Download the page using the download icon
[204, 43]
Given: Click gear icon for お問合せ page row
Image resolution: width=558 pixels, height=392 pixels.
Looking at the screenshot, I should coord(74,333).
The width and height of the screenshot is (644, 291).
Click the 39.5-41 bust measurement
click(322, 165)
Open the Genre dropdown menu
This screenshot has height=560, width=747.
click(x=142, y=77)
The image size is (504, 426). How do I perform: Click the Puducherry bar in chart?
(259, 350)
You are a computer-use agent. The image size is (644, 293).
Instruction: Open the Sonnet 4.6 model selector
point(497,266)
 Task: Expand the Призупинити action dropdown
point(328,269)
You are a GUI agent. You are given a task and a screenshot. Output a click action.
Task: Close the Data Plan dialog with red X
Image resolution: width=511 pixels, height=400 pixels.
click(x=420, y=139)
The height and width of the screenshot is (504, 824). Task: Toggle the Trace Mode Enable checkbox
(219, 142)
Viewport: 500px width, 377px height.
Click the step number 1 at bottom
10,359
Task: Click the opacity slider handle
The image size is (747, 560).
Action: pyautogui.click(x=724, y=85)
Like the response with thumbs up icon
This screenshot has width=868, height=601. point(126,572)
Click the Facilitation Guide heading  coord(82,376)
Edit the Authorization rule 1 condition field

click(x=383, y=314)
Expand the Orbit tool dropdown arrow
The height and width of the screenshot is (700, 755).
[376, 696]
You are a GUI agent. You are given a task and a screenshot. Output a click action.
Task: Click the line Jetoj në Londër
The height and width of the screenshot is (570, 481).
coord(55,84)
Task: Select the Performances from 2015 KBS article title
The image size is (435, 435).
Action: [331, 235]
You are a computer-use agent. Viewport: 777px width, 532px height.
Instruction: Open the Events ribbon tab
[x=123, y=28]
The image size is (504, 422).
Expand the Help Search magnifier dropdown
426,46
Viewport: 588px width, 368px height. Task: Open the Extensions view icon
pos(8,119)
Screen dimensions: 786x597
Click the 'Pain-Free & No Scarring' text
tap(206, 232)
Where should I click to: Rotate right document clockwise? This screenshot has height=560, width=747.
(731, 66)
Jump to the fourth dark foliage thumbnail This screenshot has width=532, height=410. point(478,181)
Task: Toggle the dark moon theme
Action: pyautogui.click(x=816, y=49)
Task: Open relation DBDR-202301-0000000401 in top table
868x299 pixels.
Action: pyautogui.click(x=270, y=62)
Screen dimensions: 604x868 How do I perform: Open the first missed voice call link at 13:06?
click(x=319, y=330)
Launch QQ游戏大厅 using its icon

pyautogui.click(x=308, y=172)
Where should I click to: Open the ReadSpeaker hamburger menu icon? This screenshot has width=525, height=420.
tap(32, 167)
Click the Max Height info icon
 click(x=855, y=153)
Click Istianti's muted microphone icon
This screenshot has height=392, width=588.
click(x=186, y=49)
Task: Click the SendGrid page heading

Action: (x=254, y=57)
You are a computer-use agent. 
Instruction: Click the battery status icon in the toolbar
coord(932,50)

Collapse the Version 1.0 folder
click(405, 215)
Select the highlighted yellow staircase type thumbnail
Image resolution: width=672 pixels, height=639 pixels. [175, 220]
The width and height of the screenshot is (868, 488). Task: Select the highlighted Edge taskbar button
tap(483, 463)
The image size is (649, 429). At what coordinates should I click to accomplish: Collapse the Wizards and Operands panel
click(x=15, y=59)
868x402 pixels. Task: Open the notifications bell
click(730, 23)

+ + + + +

▶ **EXERCISE**
The output must reproduce the whole listing without a single change.

▶ **EXERCISE ANSWER**
Download the page using the download icon
[204, 43]
Given: Click gear icon for お問合せ page row
Image resolution: width=558 pixels, height=392 pixels.
Looking at the screenshot, I should coord(74,333).
The width and height of the screenshot is (644, 291).
Click the 39.5-41 bust measurement
click(322, 165)
Open the Genre dropdown menu
This screenshot has height=560, width=747.
click(x=142, y=77)
The image size is (504, 426). How do I perform: Click the Puducherry bar in chart?
(259, 350)
You are a computer-use agent. The image size is (644, 293).
Instruction: Open the Sonnet 4.6 model selector
point(497,266)
 Task: Expand the Призупинити action dropdown
point(328,269)
You are a GUI agent. You are given a task and a screenshot. Output a click action.
Task: Close the Data Plan dialog with red X
Image resolution: width=511 pixels, height=400 pixels.
click(x=420, y=139)
The height and width of the screenshot is (504, 824). Task: Toggle the Trace Mode Enable checkbox
(219, 142)
Viewport: 500px width, 377px height.
Click the step number 1 at bottom
10,359
Task: Click the opacity slider handle
The image size is (747, 560).
Action: pyautogui.click(x=724, y=85)
Like the response with thumbs up icon
This screenshot has width=868, height=601. point(126,572)
Click the Facilitation Guide heading  coord(82,376)
Edit the Authorization rule 1 condition field

click(x=383, y=314)
Expand the Orbit tool dropdown arrow
The height and width of the screenshot is (700, 755).
[376, 696]
You are a GUI agent. You are given a task and a screenshot. Output a click action.
Task: Click the line Jetoj në Londër
The height and width of the screenshot is (570, 481).
coord(55,84)
Task: Select the Performances from 2015 KBS article title
The image size is (435, 435).
Action: [331, 235]
You are a computer-use agent. Viewport: 777px width, 532px height.
Instruction: Open the Events ribbon tab
[x=123, y=28]
The image size is (504, 422).
Expand the Help Search magnifier dropdown
426,46
Viewport: 588px width, 368px height. Task: Open the Extensions view icon
pos(8,119)
Screen dimensions: 786x597
Click the 'Pain-Free & No Scarring' text
tap(206, 232)
Where should I click to: Rotate right document clockwise? This screenshot has height=560, width=747.
(731, 66)
Jump to the fourth dark foliage thumbnail This screenshot has width=532, height=410. point(478,181)
Task: Toggle the dark moon theme
Action: pyautogui.click(x=816, y=49)
Task: Open relation DBDR-202301-0000000401 in top table
868x299 pixels.
Action: pyautogui.click(x=270, y=62)
Screen dimensions: 604x868 How do I perform: Open the first missed voice call link at 13:06?
click(x=319, y=330)
Launch QQ游戏大厅 using its icon

pyautogui.click(x=308, y=172)
Where should I click to: Open the ReadSpeaker hamburger menu icon? This screenshot has width=525, height=420.
tap(32, 167)
Click the Max Height info icon
 click(x=855, y=153)
Click Istianti's muted microphone icon
This screenshot has height=392, width=588.
click(x=186, y=49)
Task: Click the SendGrid page heading

Action: (x=254, y=57)
You are a computer-use agent. 
Instruction: Click the battery status icon in the toolbar
coord(932,50)

Collapse the Version 1.0 folder
click(405, 215)
Select the highlighted yellow staircase type thumbnail
Image resolution: width=672 pixels, height=639 pixels. [175, 220]
The width and height of the screenshot is (868, 488). Task: Select the highlighted Edge taskbar button
tap(483, 463)
The image size is (649, 429). At what coordinates should I click to accomplish: Collapse the Wizards and Operands panel
click(x=15, y=59)
868x402 pixels. Task: Open the notifications bell
click(730, 23)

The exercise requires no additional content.